> _Available data_:
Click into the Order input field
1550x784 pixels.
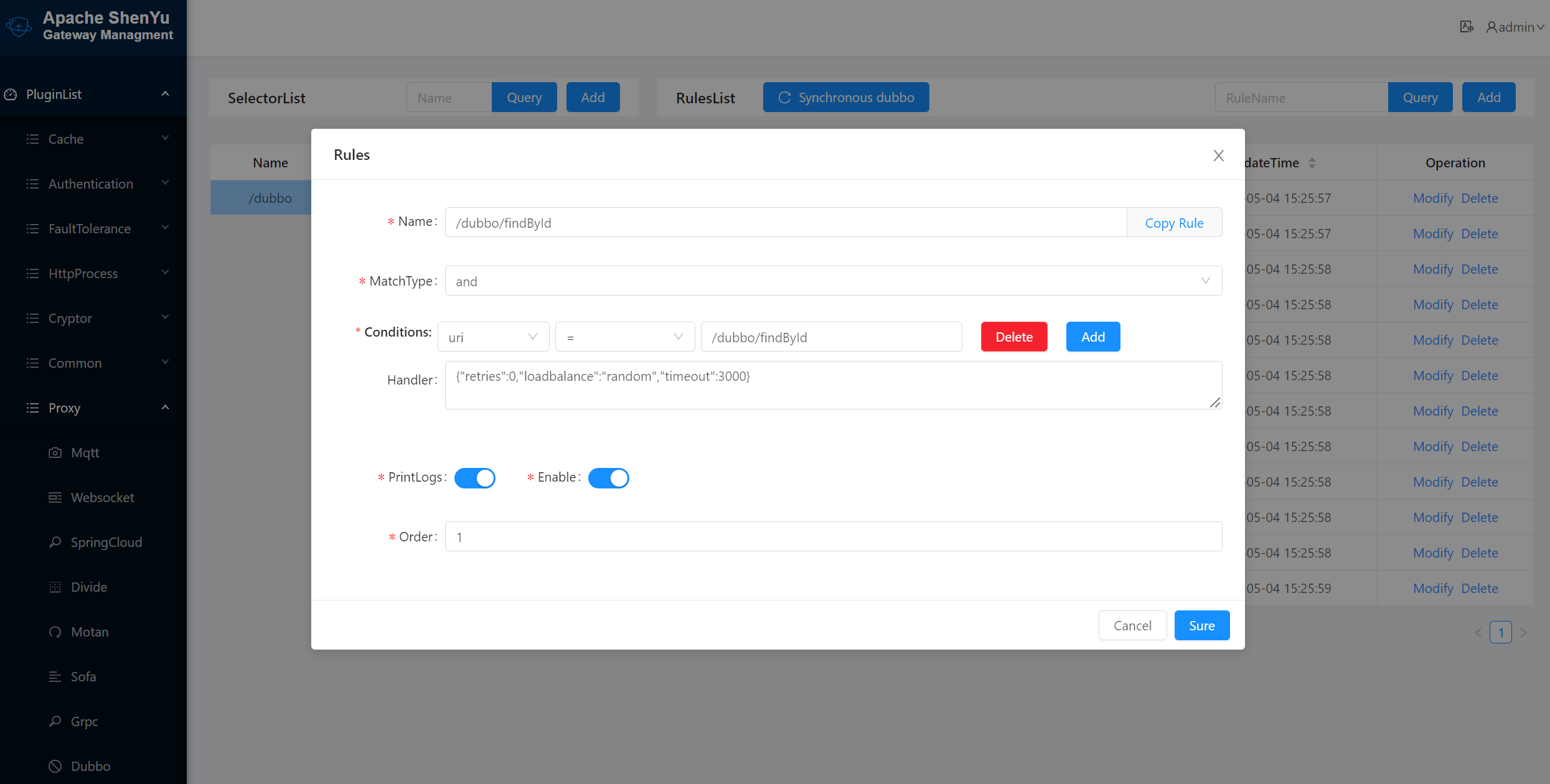[x=833, y=536]
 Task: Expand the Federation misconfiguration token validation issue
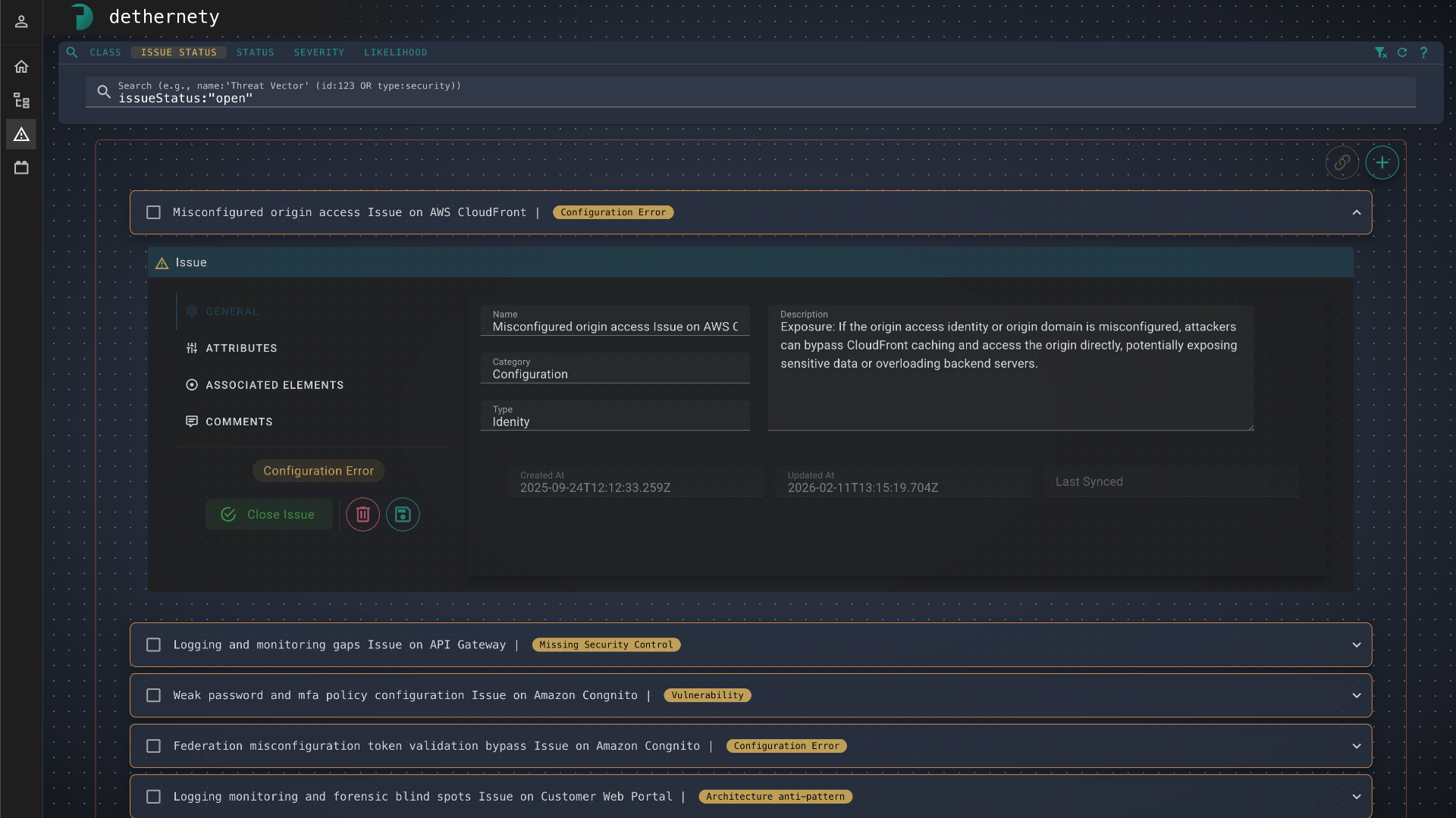pos(1357,746)
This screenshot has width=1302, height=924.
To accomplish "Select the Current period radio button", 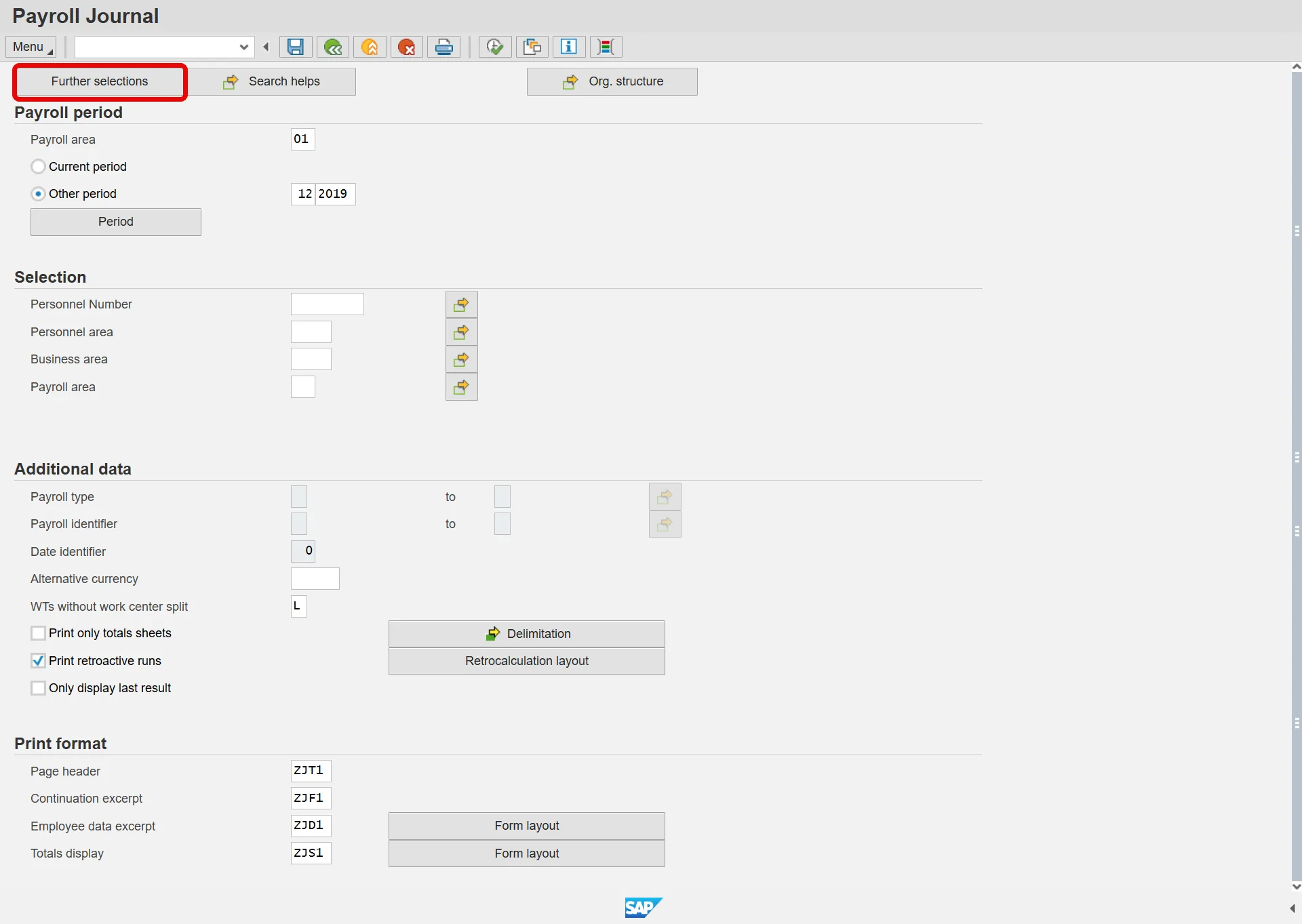I will pyautogui.click(x=39, y=167).
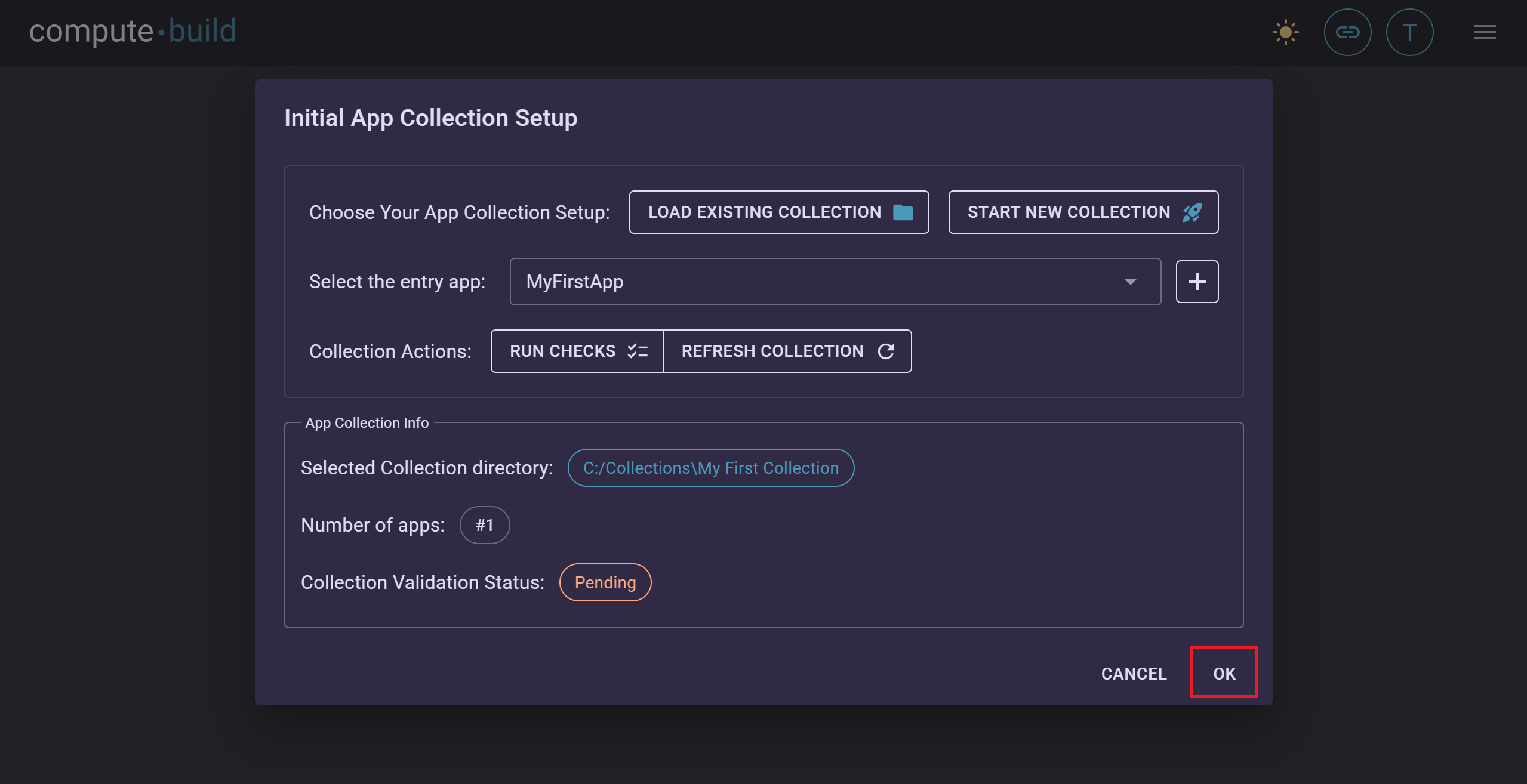Open the hamburger menu at top right
The image size is (1527, 784).
1485,32
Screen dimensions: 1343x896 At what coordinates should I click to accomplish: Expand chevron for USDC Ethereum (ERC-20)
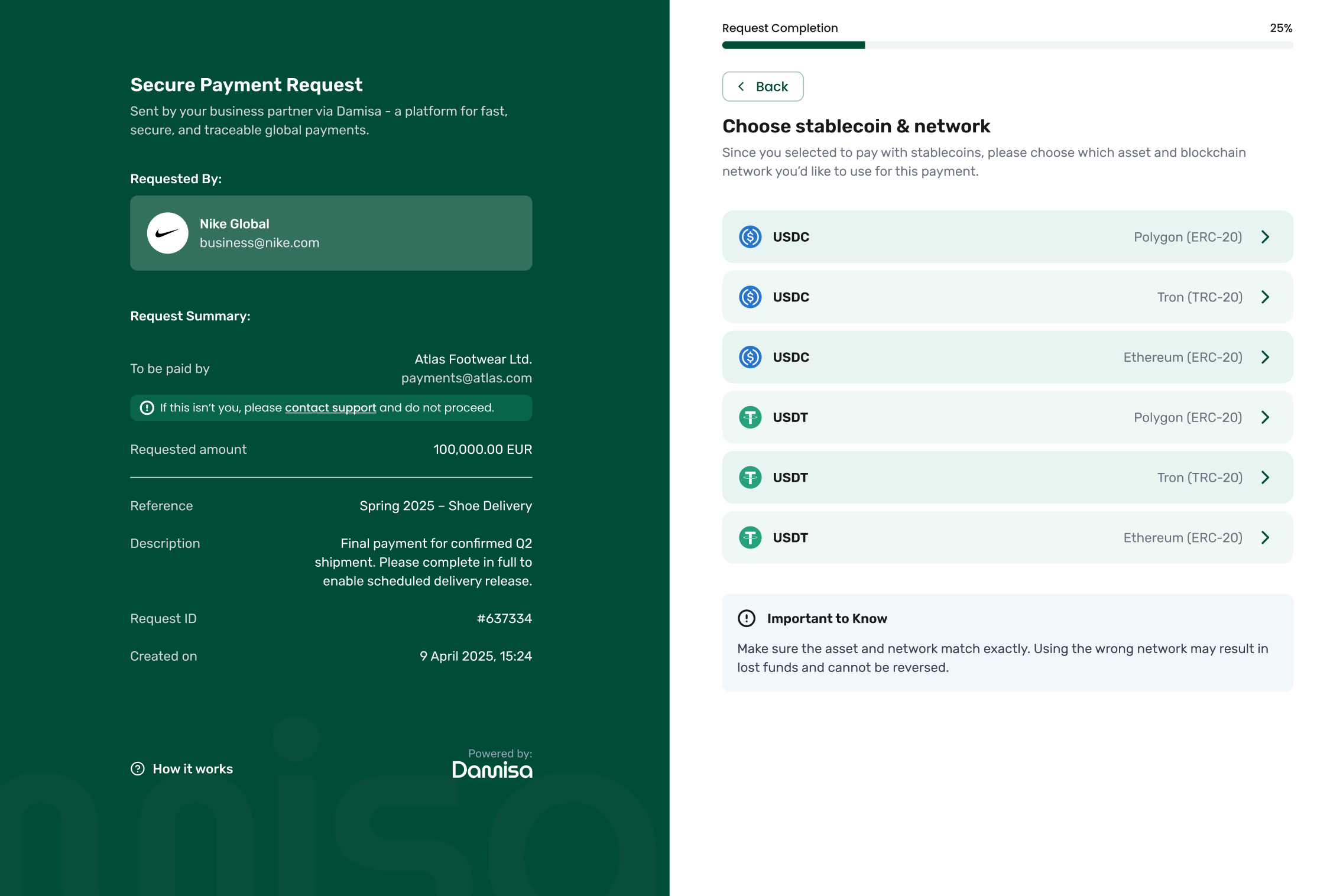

> _What you should do_: Exact lines only, please. Repeat everything from the top of the records through the line containing "This screenshot has width=1302, height=924.", both ends in and pictures out.

> _Exercise result_:
Click into the Order input field
1550x784 pixels.
[x=833, y=536]
 Task: Expand the Federation misconfiguration token validation issue
pos(1357,746)
This screenshot has width=1302, height=924.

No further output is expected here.